Name: bianca | Date: Jan 4th, 2006 4:24 AM
you need to call you doctor immediately. it sounds like you have post pardum depression. the last thing you want to do is harm your baby out of frustration. your baby does not understand what you are going through, but she will fell the tension. if you need someone to talk to call me at 678-625-3847 


Name: DP Mom | Date: Jan 6th, 2006 12:09 AM
i talked to the doctor and they told me it was my birth control pills making me upset and plus my hormones are still going crazy. Istill cry sometimes but im alot more patient than i was. It helps to know that im not the only one going through this kind of stuff. 

Name: jeremy | Date: Apr 21st, 2006 8:43 AM
there is formula u can buy at the store that is specialy made for colic babies..my daughter was colic. it takes a lil wbit of patience but it works. try that and see what happens 

Name: Maxie | Date: Apr 21st, 2006 4:09 PM
The ladies are very correct. I do also believe you may be suffering from PPD. I was there too. And it for ME was really bad. Do check with the doctor please. No news of that kind from him/her is good news. But dear, if you do have it, the longer you wait to see someone thinking its just all the new things (school, hubby too) going on....believe me the worse it can get. Its just a call and a trip to see them. Worth all the bit of time.

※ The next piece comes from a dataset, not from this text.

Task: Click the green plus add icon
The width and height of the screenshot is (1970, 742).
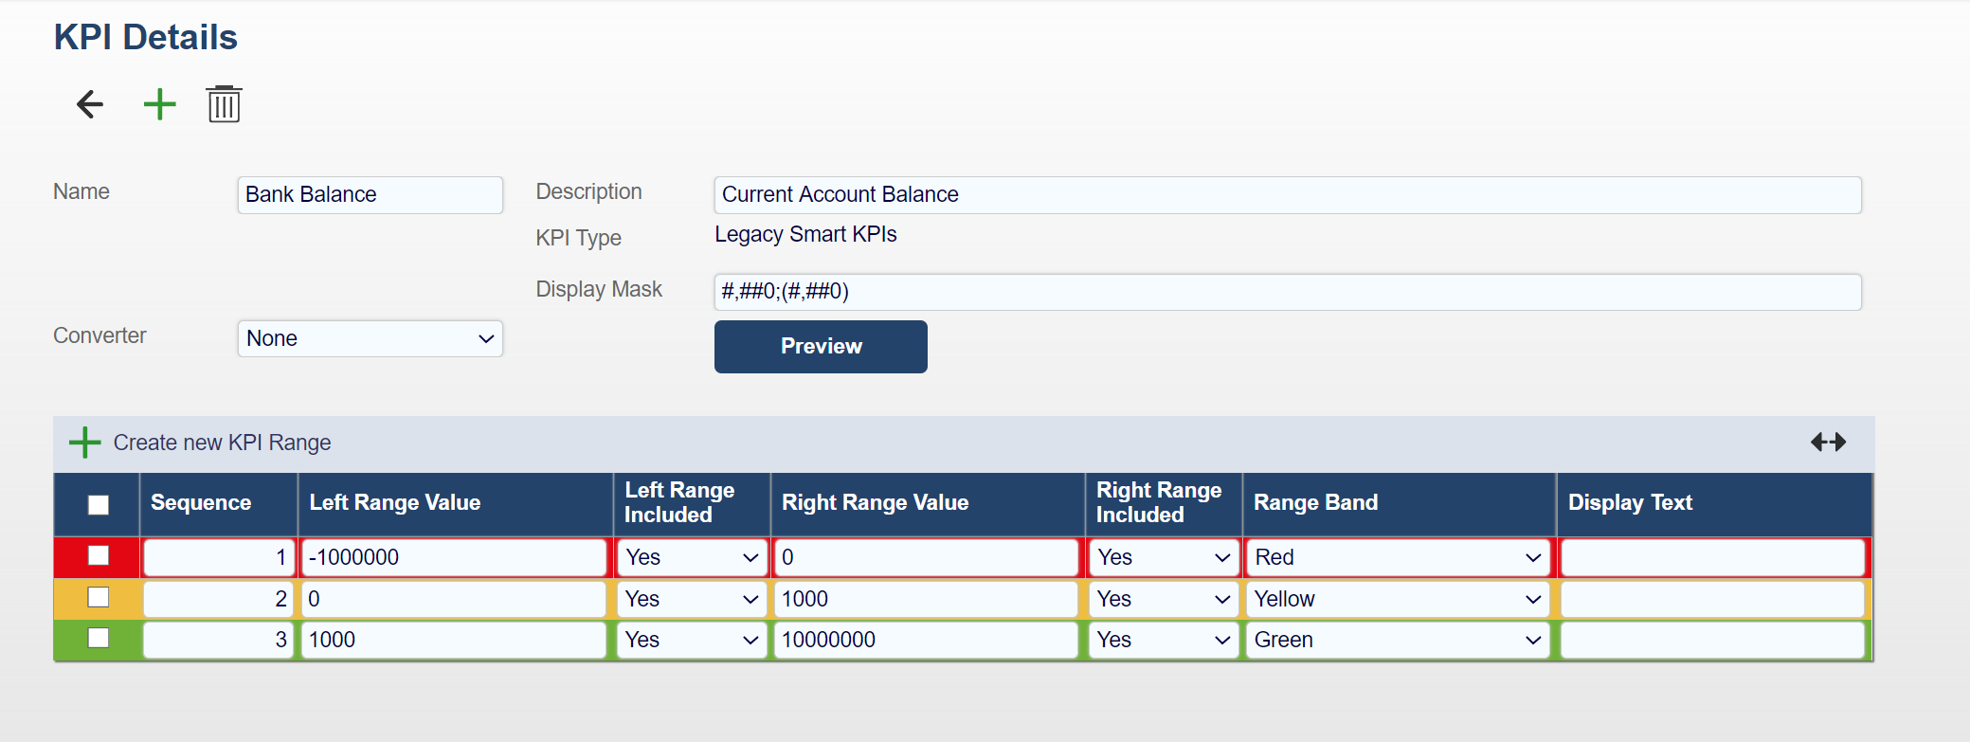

Formula, yes makes a great diffrence with so many children. Again talk to a doctor. Collic.....most important is to keep baby warm. NOT HOT. Just ensure they are not lying around in a sleeper without sleaves or without the feet. A light blanket to keep any possible chill away. Get a hot water bottle. Fill with not HOT (again) water but so that when full, it feels cozy warm. Rest it on babies tummy after feeding and before bedtime just on top of the sleepers with a light receiving blanket...and rocking yourselves gentley. Next, keep the poop moving! Yup thats right. You can see in the face of your child when they strain for the poop. On the floor. Off the diaper. Move the little legs from the straight out position to a kneebend position. When the movement begins and the strain increases just ever so gentley let the feet in the kneebend position push on your hands. Over and over until you believe they are done. Gentle naturally all the way!

If you were cold or chilly all the time and could not go to the bathroom you would cry too! Like cramping badley from the cold and lack of the other.

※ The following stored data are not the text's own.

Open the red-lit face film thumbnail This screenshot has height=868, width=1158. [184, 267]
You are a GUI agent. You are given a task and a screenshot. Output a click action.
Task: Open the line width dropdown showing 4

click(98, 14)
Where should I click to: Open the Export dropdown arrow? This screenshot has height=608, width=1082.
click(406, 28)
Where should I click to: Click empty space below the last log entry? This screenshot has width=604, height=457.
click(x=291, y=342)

I did this with my kids and oh boy did it help. Once the little bodies get used to something maybe even the formula and they are warm and cozy and the poop is moving...a happier baby you will have. Dont forget to let the doctor know everything.

As for you hon...now is not the time to think you are just having copeing trouble because its all so new and that is the problem so for baby you need to be strong and get with it...oh honey no just please call.

I used to be a Flight Attendant for many many years.....even at 40,000 if the oxygen masks come down the rule is ...."your own mask first then assist you child with theirs..." There is nothing you can do to help anyone if you dont first ensure you are safely taken care of. May sound odd...but when you think about it ...its true.

Take care we are all here for you and many of us have gone through the same.